The Fool's Journey, Part 1 - On the Road # 27
/Hey y'all,
I love being on the road.
As exhausting as it is, I absolutely fucking love being on the road. There's something about throwing oneself in the path of chance...
Not to mention that being on the road is sweet living at its most distilled. All the sour, bitter, and not so tasty parts are culled from the nectar every time I start up the Beast and ride into the sunset.
Even if there is no sunset, I always feel more and more amazing the further and further I get away from that place where not so wonderful things have happened.
Is it also immature?
Of course it is.
But to throw oneself in the path of chance is to be the Eternal Fool at the start of one’s journey in the Tarot, leaving myself open to the domino effect of things as they happen.
After Thanksgiving, I left Eugene to go back to Seattle to the bazaar managed by an eighty year old clown at the former elementary school.
This time it was a waste of time and money, not to mention that Marcia (pronounced Mar-See-Yaa) Moonstar just had to come by my booth to bitch and complain every chance she got.
Even though she had the benefits of my boom box playing music in her booth because I didn't have batteries and that was the only outlet in the room, the energy vampire still had more juju to suck out of me.
Mar-SEE-YA Moonstar was a wannabe High Priestess, while she was truly Upside Down Justice because she was also the one making money.
The unfairness of it all got to me. I had to get out of there. I got in the Chariot of my Beast by 2 in the PM, left the flea market early and drove to Portland.
As soon as I left the city limits of Seattle, I felt lighter and breathed easier. It felt great to cut short the unnecessary suffering of a bad decision and just move on.
The flea market idea wasn't so great after all...
I'd been hearing about craigslist ever since I got down to the lower forty-eight, and I came up with a crazy idea in regards to rideshare.
"Good at sales and need ride to Denver?" so began my ad.
In a nutshell, I made it clear that anybody who sold my books would get a free ride with no gas money.
I thought what the hell? It's free to post an ad on this site, so what did I have to lose? I didn’t even expect anybody to answer since I put it up at the last minute.
What enterprising salesman-types would be looking for rides to anywhere?
Well, somebody did answer my post. I didn’t get an enterprising salesman type, but I did get Sun. Just imagine my surprise when my post was answered by another Fool on her own Journey.
"I'm in Eugene and am ready to leave right now."
Yet another stop in Eugene to meet my prospective saleswoman eager for a ride free of gas money.
Sun, nee Susan, was born and bred in the farming plains of Iowa. She was a robust blonde with slightly cocked blue eyes.
At twenty-four, Sun was as cosmic a hippie as one who had come of age in the late 60’s. She spent at least a year living naked and homeless in the island wilderness of Kauai. Somehow she ended up there after flunking out of college due to her activism in things that matter.

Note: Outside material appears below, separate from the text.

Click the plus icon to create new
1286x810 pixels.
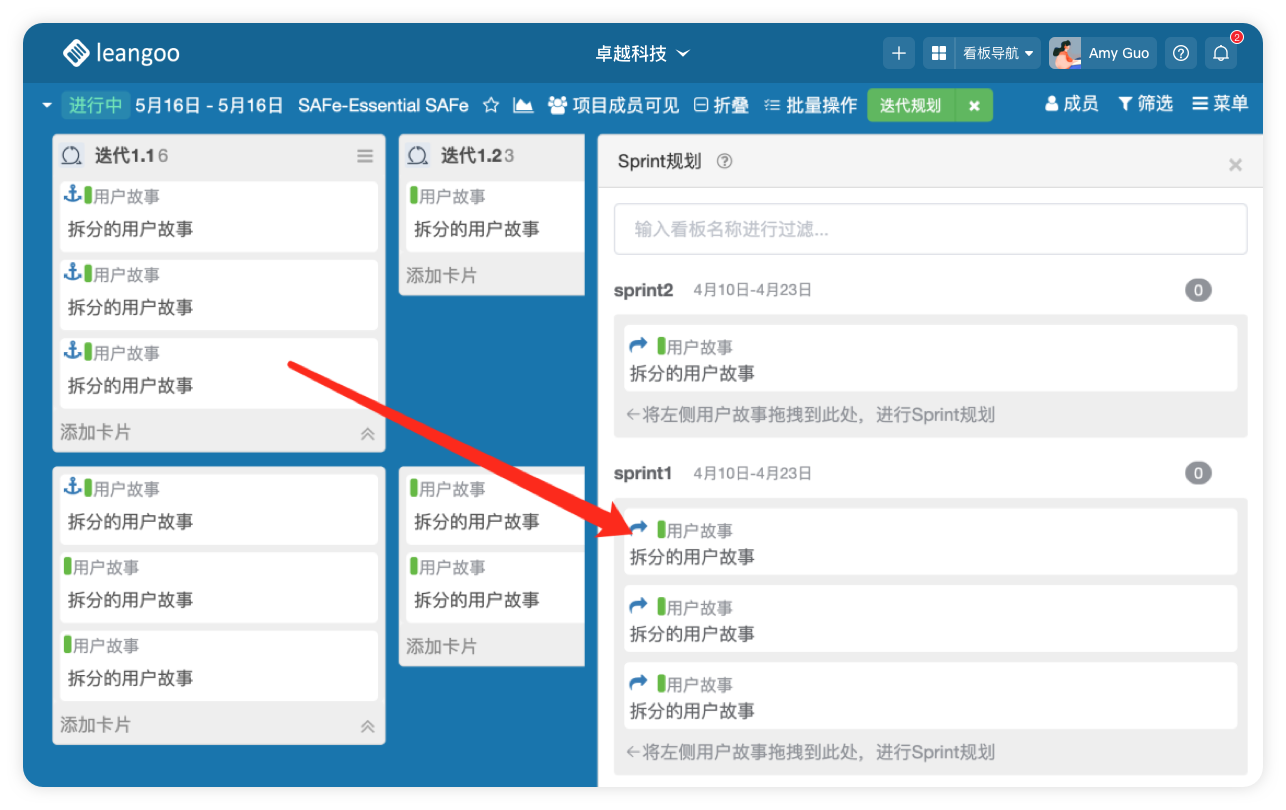click(x=898, y=53)
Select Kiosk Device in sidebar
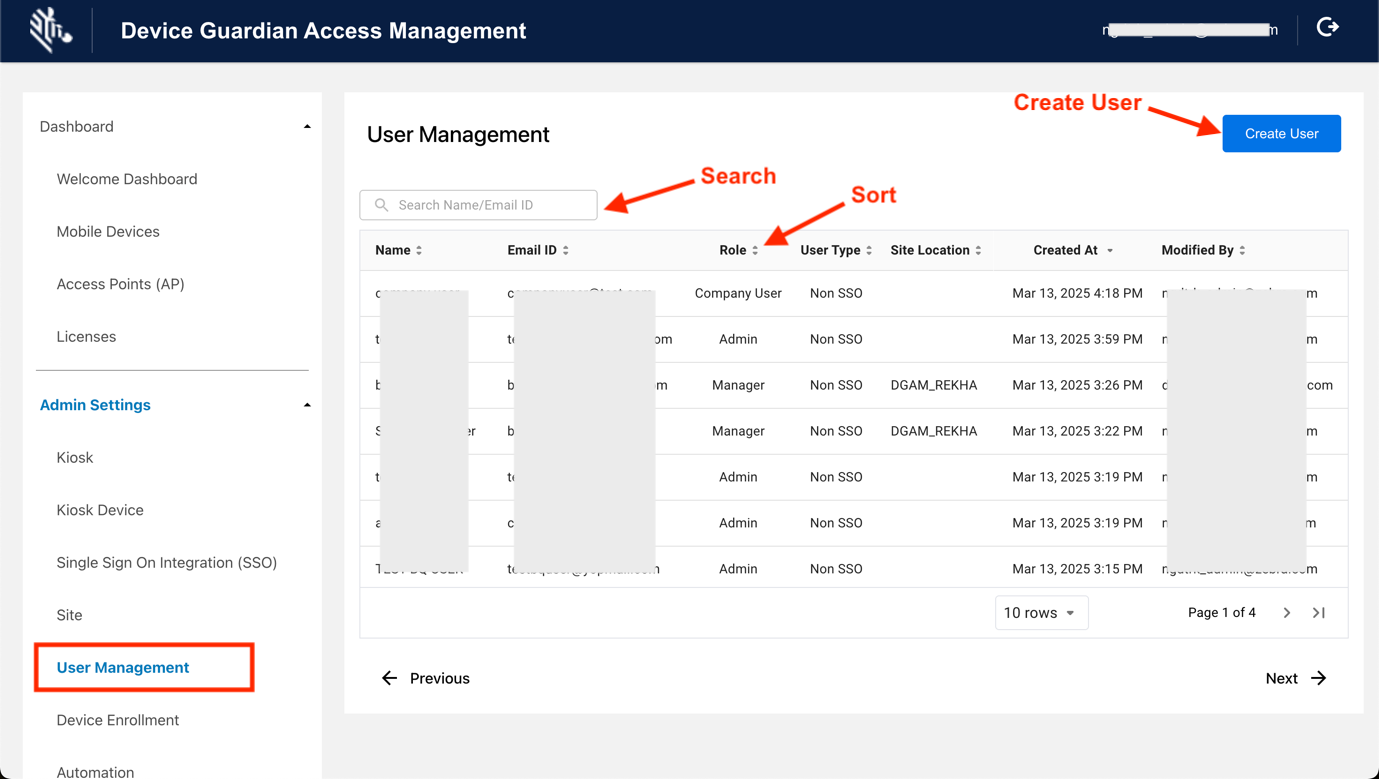 pyautogui.click(x=100, y=510)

Sun recommended herself with the claim that in her gypsy travels of joblessness, she often went door to door canvassing for the Sierra Club for the going rate of 50 bucks a day whenever she was broke. So she would likely be comfortable approaching strangers to sell my collection of original fairy tales.
She'd been road-tripping around the West Coast for two months, but was really compelled to keep her promise to her folks in Iowa and return for visit by Christmas. I was heading to Denver, which was on the way more or less, and Sun had a cousin there she could stay with.
Knowing Sun made me fully understand why those who are just passing through are looked at sideways by those who have put down roots, paid their dues, and accepted the benefits of staying in one place.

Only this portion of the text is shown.